ASSIGNMENT:
For every line in the records below that holds "Toggle", make a copy.
── GIVEN INFORMATION
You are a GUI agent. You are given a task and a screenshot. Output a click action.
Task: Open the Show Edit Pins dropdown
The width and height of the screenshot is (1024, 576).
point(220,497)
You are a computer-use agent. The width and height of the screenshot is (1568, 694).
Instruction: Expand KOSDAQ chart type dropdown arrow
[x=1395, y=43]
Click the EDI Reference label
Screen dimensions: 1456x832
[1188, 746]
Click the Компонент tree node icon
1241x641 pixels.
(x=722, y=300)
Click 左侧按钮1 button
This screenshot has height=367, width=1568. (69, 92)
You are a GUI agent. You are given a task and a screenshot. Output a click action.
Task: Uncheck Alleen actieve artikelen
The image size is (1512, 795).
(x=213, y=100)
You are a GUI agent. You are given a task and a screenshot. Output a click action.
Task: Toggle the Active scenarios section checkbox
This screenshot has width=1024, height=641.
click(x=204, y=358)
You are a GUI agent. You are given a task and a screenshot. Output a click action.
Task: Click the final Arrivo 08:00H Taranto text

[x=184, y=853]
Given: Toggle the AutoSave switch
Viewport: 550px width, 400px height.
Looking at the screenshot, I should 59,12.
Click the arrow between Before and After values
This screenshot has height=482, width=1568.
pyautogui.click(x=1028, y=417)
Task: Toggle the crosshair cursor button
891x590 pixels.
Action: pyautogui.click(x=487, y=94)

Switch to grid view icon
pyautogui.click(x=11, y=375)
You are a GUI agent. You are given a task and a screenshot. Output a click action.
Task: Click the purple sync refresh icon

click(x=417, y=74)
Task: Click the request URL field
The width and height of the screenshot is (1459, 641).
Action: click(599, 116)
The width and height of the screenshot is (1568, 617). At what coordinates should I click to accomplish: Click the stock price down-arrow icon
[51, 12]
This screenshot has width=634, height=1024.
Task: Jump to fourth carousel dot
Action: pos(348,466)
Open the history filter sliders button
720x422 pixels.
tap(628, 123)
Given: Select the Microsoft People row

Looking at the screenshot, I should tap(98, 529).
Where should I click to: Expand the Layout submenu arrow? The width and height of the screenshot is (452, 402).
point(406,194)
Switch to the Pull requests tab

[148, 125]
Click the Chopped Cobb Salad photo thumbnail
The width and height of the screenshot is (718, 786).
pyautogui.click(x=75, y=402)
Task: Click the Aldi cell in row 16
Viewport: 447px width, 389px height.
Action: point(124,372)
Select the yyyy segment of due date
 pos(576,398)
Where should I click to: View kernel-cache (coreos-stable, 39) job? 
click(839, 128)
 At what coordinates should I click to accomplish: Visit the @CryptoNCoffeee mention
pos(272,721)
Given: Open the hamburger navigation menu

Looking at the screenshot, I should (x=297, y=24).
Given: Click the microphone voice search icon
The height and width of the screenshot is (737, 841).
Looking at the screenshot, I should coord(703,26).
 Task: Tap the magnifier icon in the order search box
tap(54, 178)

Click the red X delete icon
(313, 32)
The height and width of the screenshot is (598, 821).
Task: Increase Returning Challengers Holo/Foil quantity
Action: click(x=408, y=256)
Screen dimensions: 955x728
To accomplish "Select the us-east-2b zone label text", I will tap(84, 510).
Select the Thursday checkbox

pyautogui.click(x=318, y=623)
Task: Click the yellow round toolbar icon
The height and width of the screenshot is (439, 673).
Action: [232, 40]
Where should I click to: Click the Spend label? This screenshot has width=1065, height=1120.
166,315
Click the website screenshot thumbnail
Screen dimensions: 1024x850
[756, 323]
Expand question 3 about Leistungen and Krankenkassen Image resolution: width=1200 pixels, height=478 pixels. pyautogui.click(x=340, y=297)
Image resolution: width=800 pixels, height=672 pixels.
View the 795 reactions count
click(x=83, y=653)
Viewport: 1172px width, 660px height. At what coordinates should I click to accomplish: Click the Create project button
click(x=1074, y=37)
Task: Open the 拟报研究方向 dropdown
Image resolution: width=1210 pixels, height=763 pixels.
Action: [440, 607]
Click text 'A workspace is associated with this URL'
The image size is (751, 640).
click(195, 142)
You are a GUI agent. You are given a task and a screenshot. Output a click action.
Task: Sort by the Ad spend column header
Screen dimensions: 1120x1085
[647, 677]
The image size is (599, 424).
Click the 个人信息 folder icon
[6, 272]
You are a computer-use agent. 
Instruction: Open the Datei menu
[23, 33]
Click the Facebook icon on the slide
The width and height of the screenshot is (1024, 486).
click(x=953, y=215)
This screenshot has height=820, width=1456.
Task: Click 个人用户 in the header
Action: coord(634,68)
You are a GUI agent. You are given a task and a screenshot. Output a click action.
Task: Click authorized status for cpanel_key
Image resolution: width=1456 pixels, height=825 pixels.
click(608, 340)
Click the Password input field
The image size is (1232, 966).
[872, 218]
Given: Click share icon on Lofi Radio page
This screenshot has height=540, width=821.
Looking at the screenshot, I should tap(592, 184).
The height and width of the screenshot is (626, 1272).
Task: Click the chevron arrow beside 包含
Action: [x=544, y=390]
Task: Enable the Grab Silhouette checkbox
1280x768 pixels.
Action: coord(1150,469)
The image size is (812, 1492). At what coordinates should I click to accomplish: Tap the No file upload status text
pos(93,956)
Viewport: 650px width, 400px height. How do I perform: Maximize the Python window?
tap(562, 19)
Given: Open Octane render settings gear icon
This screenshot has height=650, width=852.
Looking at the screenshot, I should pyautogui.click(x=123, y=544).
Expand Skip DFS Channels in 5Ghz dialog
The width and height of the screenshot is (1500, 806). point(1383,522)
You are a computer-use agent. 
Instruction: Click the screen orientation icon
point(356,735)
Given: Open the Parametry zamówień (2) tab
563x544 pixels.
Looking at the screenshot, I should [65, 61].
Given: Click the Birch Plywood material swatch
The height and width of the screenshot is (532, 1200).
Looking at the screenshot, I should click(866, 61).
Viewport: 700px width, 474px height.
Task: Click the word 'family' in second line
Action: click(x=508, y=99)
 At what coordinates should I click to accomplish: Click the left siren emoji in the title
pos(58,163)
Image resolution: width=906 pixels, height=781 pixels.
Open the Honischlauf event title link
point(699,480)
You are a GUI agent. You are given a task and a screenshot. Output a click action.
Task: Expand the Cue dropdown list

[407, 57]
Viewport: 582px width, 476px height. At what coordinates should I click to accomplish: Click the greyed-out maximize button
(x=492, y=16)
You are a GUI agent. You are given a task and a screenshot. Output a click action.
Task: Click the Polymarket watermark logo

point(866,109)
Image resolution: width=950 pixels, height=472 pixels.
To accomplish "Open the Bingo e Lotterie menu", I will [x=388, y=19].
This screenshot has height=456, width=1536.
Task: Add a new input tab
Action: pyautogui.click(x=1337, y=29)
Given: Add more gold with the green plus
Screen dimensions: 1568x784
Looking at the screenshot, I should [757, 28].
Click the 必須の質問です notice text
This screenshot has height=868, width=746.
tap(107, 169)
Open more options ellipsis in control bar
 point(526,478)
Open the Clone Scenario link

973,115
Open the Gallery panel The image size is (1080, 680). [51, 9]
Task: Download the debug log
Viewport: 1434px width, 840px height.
────
REPLY:
Task: Toggle the Active scenarios section checkbox
Given: Toggle the AutoSave switch
Task: Toggle the crosshair cursor button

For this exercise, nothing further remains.